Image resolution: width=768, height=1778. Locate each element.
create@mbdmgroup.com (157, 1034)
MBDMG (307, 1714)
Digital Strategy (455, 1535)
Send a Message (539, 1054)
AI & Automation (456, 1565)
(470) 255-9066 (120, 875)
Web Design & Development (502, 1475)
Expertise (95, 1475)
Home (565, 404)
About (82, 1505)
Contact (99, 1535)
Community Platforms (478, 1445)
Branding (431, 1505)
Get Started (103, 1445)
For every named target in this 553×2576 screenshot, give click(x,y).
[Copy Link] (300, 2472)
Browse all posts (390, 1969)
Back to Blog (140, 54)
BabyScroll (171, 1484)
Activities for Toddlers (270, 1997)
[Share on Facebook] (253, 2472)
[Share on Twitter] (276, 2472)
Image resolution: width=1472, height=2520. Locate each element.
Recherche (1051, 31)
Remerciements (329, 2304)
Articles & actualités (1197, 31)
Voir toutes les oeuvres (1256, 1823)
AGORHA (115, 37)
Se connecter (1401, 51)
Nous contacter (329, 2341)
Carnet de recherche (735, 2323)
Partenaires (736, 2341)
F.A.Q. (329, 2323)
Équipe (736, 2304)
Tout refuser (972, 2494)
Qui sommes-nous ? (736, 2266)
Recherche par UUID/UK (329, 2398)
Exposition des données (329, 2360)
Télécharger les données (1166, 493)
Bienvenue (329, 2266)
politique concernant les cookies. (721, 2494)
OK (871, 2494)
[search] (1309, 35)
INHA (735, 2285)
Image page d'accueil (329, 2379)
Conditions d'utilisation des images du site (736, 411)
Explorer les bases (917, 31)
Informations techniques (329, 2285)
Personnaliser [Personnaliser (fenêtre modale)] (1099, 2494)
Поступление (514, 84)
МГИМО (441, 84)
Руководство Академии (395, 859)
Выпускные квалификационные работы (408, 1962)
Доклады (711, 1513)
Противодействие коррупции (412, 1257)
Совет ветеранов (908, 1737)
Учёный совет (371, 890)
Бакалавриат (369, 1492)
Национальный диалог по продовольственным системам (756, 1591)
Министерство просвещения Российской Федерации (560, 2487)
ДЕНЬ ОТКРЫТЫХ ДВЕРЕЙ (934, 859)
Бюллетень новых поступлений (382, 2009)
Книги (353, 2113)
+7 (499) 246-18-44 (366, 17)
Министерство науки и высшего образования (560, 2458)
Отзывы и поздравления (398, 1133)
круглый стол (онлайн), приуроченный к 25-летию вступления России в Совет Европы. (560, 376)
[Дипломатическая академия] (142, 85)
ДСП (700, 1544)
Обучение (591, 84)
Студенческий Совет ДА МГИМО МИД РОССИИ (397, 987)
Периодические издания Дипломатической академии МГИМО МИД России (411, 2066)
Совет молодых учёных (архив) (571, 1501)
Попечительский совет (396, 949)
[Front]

→ Aim of the task:
Offset the coordinates by 69 in the rows starting with the one that contains "Voir toutes les oeuvres (1256, 1823)" and going on through the one that contains "Exposition des données (329, 2360)". Write those rows out again in full, adding 69 to every x and y value.

→ Answer to the problem:
Voir toutes les oeuvres (1325, 1892)
AGORHA (184, 106)
Se connecter (1470, 120)
Nous contacter (398, 2410)
Carnet de recherche (804, 2392)
Partenaires (805, 2410)
F.A.Q. (398, 2392)
Équipe (805, 2373)
Tout refuser (1041, 2563)
Qui sommes-nous ? (805, 2335)
Recherche par UUID/UK (398, 2467)
Exposition des données (398, 2429)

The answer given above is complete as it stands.